Eric Thibodeau kyron at neuralbs.com
Wed Aug 20 23:49:11 BST 2008


Simon Kelley wrote:
> Eric Thibodeau wrote:
>>    I would like to know if it would be possible to add a simple 
>> feature that would tell dnsmasq to assign addresses sequentially (ie: 
>> --dhcp-sequential). I am looking at address_allocate() in dhcp.c and 
>> it would seem feasible without much "damage" but I'm not accustomed 
>> to the code sufficiently to propose a patch. The obvious question is 
>> WHY? Well, here is a use case:
>>
>>    I am building a clustering livecd (as stated in a previous e-mail) 
>> and one of the tasks which tends to be long, annoying and error prone 
>> is the identification of nodes, typing of MAC addresses and node 
>> number assignment, which usually comes in the form of a static 
>> configuration file.

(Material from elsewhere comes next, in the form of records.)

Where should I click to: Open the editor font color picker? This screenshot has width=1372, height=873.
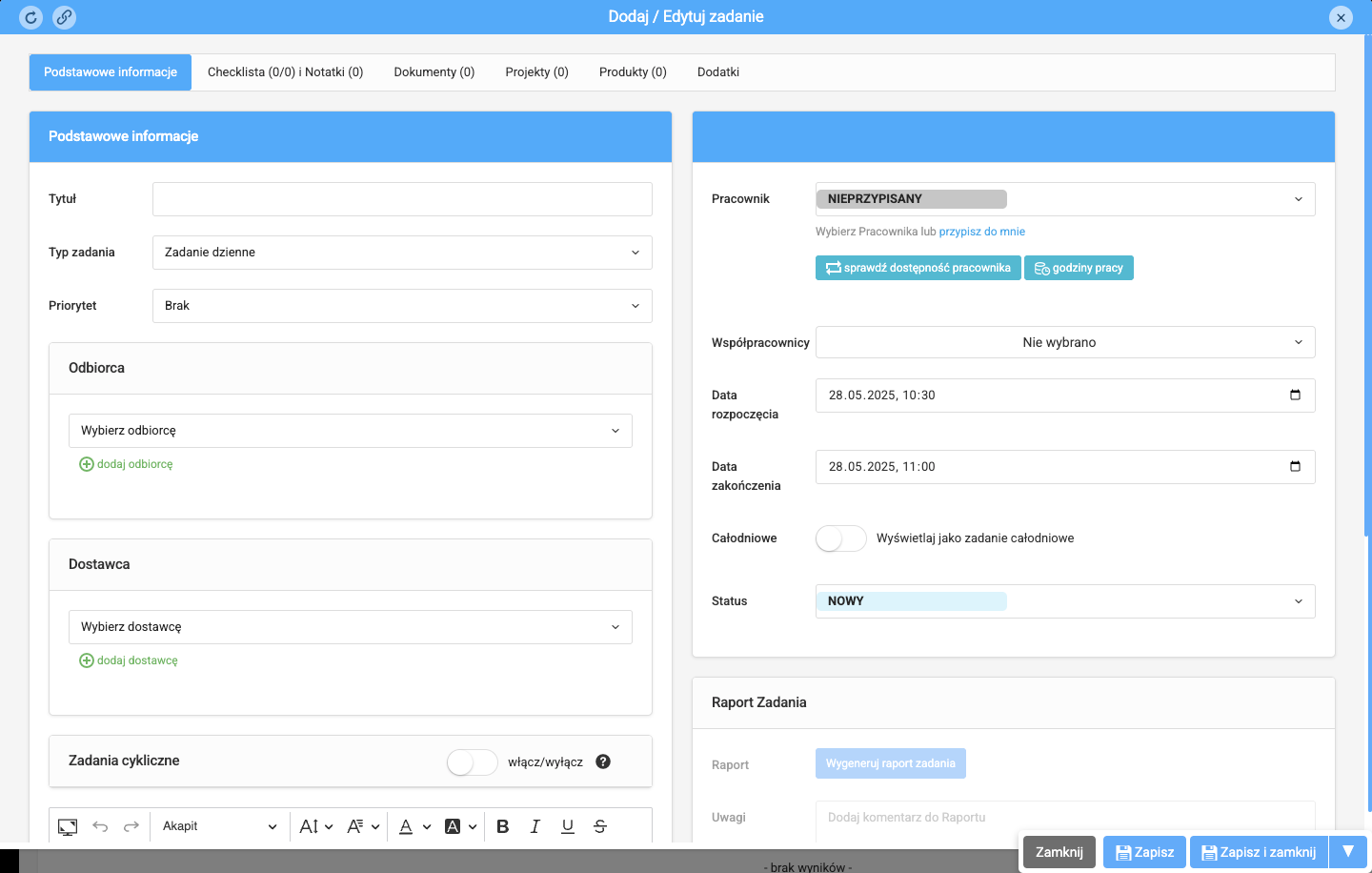pyautogui.click(x=407, y=826)
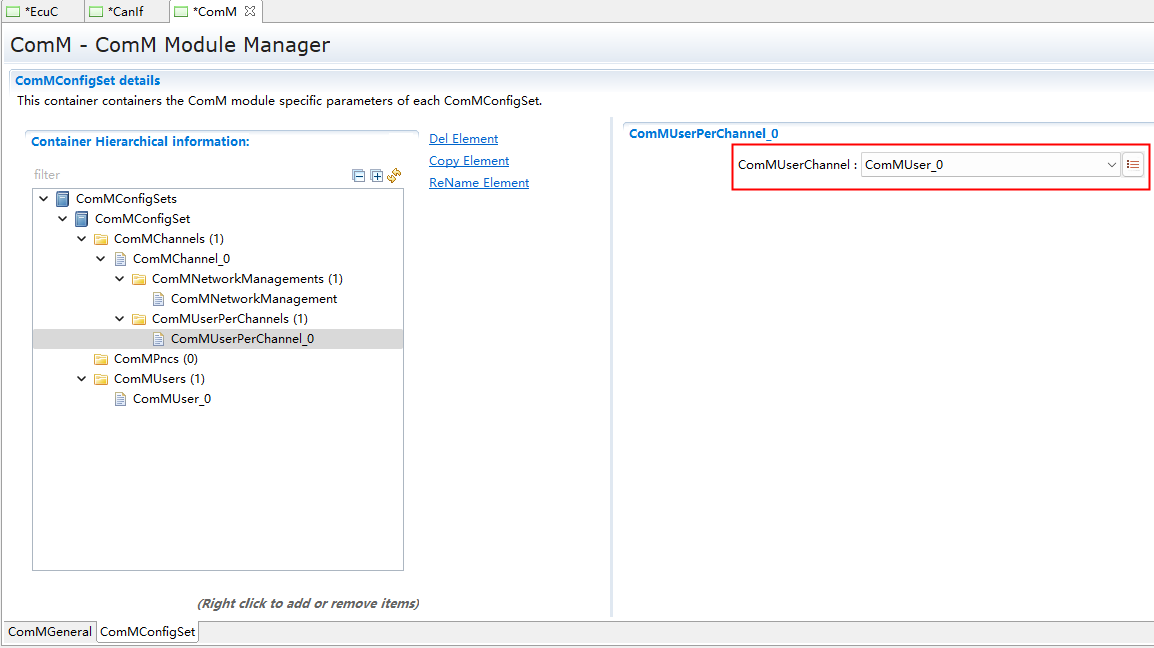This screenshot has height=648, width=1154.
Task: Click the ComMUser_0 document icon
Action: coord(120,399)
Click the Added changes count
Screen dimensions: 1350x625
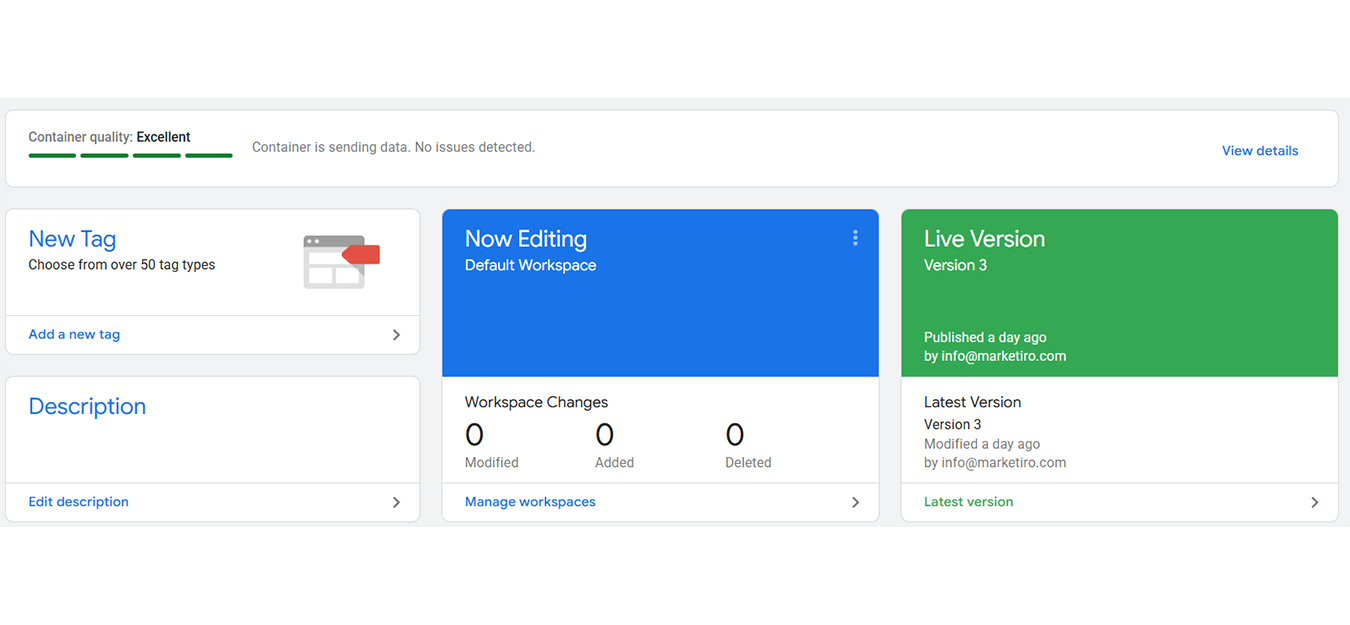click(x=604, y=435)
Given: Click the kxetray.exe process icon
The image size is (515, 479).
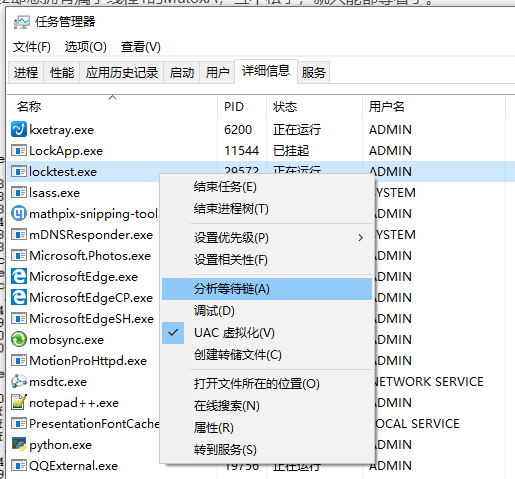Looking at the screenshot, I should tap(19, 129).
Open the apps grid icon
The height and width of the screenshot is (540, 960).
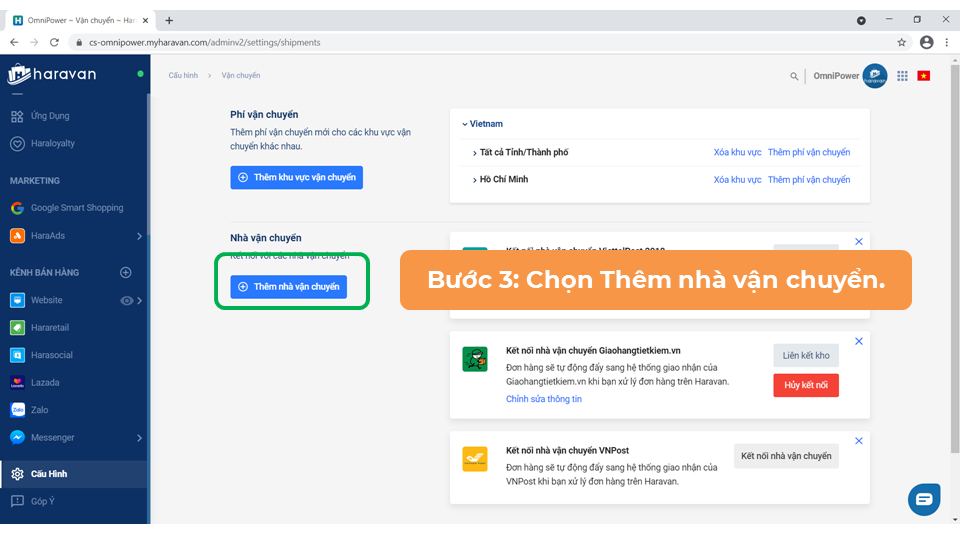coord(903,76)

To ease the process, one would fire up dnsmasq 
>> (on the master node) and sequentially start his slave nodes for the 
>> first time. I make sure the assignment remains static after the 
>> initial start by auto-generating (dhcp-script) the dnsmas.ndoes.conf 
>> which I'd obviously source within dnsmasq.conf.
>>
>>    Is this a reasonable feature to ask for? Does this violate any 
>> RFC? As far as security is concerned, it's not an issue since this is 
>> a closed network.
>
> The reason it's done the way it is goes like this: It's good to offer 
> the same address to a node whenever it does dhcpdiscover. Not doing so 
> is probably OK from an RFC  point of view, but may well confuse some 
> clients. The standard way to do this is to keep some state in the 
> lease database when DHCPDISCOVER happens, you record what address was 
> offered. That's how ISC dhcpd works.
>
> For dnsmasq, I wanted to have the DISCOVER/OFFER part of the DHCP 
> protocol work without touching the lease database - it make 
> implementing that much easier. Therefore the offered address is 
> determined as a hash of the MAC address. Apart from collisions, a host 
> is always offered the same address when is does a DISCOVER, without 
> needing to use the lease database.
Is this the part of code you're referring to (dhcp.c):

552       /* pick a seed based on hwaddr then iterate until we find a 
free address. */
553       start.s_addr = addr.s_addr =
554         htonl(ntohl(c->start.s_addr) +
555           ((j + c->addr_epoch) % (1 + ntohl(c->end.s_addr) - 
ntohl(c->start.s_addr))));

Which then gets an offset if it happens to match an existing lease which 
isn't his and is in use:

589           /* address in use: perturb address selection so that we are
590              less likely to try this address again. */
591           c->addr_epoch++;

Would this be the part to be swapped by an optional --incremental to 
something like (pseudo code):

if (sequential)
    start.s_addr = RANGE_START + 1

(search for address collisionn)

if (collision)
    start.s_addr++

(^^^ my blunt ignorance of the addr scruct value but the idea is there. )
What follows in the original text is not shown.